### [YOUR INSTRUCTIONS]
All of the material must be duplicated exactly, line by line.

- - -

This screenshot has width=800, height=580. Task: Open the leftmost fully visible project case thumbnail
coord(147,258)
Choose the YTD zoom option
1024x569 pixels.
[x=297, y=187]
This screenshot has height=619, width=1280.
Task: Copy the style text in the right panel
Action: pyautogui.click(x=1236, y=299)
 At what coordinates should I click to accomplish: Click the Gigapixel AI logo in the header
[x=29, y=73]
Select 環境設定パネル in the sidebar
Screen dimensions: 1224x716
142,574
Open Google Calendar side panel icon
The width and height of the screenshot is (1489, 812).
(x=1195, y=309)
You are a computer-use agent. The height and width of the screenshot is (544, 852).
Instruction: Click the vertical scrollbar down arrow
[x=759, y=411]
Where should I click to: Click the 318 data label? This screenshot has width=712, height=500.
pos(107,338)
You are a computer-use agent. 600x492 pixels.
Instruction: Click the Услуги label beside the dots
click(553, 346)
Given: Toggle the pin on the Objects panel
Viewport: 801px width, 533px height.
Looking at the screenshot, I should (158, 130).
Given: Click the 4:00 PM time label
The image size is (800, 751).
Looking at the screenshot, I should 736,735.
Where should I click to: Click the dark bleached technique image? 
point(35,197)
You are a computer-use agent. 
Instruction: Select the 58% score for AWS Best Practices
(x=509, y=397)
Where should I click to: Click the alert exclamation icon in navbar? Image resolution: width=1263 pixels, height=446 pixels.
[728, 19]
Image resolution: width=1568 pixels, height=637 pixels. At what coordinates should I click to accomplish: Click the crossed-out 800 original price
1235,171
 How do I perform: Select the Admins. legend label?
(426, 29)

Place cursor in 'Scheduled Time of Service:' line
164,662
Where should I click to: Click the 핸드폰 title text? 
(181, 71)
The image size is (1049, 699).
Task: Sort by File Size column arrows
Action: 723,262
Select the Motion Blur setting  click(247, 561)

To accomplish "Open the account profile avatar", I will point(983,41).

- - -

### [TASK SOLUTION]
This screenshot has width=800, height=580. Task: Open the leftmost fully visible project case thumbnail
coord(147,258)
Choose the YTD zoom option
1024x569 pixels.
[x=297, y=187]
This screenshot has height=619, width=1280.
Task: Copy the style text in the right panel
Action: pyautogui.click(x=1236, y=299)
 At what coordinates should I click to accomplish: Click the Gigapixel AI logo in the header
[x=29, y=73]
Select 環境設定パネル in the sidebar
Screen dimensions: 1224x716
142,574
Open Google Calendar side panel icon
The width and height of the screenshot is (1489, 812).
(x=1195, y=309)
You are a computer-use agent. The height and width of the screenshot is (544, 852).
Instruction: Click the vertical scrollbar down arrow
[x=759, y=411]
Where should I click to: Click the 318 data label? This screenshot has width=712, height=500.
pos(107,338)
You are a computer-use agent. 600x492 pixels.
Instruction: Click the Услуги label beside the dots
click(553, 346)
Given: Toggle the pin on the Objects panel
Viewport: 801px width, 533px height.
Looking at the screenshot, I should (158, 130).
Given: Click the 4:00 PM time label
The image size is (800, 751).
Looking at the screenshot, I should 736,735.
Where should I click to: Click the dark bleached technique image? 
point(35,197)
You are a computer-use agent. 
Instruction: Select the 58% score for AWS Best Practices
(x=509, y=397)
Where should I click to: Click the alert exclamation icon in navbar? Image resolution: width=1263 pixels, height=446 pixels.
[728, 19]
Image resolution: width=1568 pixels, height=637 pixels. At what coordinates should I click to accomplish: Click the crossed-out 800 original price
1235,171
 How do I perform: Select the Admins. legend label?
(426, 29)

Place cursor in 'Scheduled Time of Service:' line
164,662
Where should I click to: Click the 핸드폰 title text? 
(181, 71)
The image size is (1049, 699).
Task: Sort by File Size column arrows
Action: 723,262
Select the Motion Blur setting  click(247, 561)

To accomplish "Open the account profile avatar", I will point(983,41).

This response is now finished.